Edit:  So far, so good.  During first startup, I had to manually point the program to use the openjdk16 install at /usr/local/openjdk16/bin/java

Now to see if I can figure out the account login part!


----------



## Alexander88207 (Dec 15, 2021)

jbodenmann said:


> Do you have any insights / connections to the patch submitter that would allow us to guestimate whether the patch will be landing any time soon? Seems like revision(s) were requested 2 months ago.



Hello,

unfortunately not.
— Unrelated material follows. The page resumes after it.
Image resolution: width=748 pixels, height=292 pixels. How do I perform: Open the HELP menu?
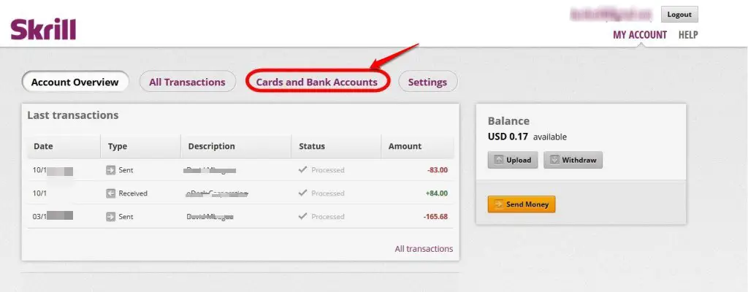coord(688,35)
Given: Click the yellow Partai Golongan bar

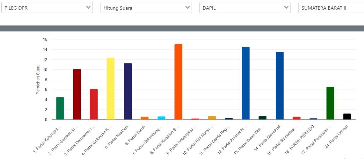Looking at the screenshot, I should [111, 89].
You may want to ask him nicely by e-mail or directly in the review.


----------



## jardows (Dec 16, 2021)

So I have encountered another problem.  I'm pretty new to playing Minecraft, and apparently all new accounts are Microsoft accounts, but the version of multimc in ports (0.6.11) does not support logging in with Microsoft accounts, while the current version (0.6.14) does.  It's getting late, so I'll look at what needs done to get 0.6.14 running.


----------



## jardows (Dec 16, 2021)

I submitted https://bugs.freebsd.org/bugzilla/show_bug.cgi?id=260471 for updating the port to .0.6.14 so that Microsoft account logins can work.


----------



## jbo (Dec 16, 2021)

jardows while you wait you might look into updating the port yourself 

I don't know the software but usually version bumps (especially build/patch version updates) tend to be rather easy.


----------



## MrRed (Feb 7, 2022)

Well I just compiled the MultiMC 0.6.14, I got it launching. But when I go into "Accounts" I see the button "Add Microsoft" but I can't click on it for some reasons (light gray)... No log error nothing, just "Disabled"...


----------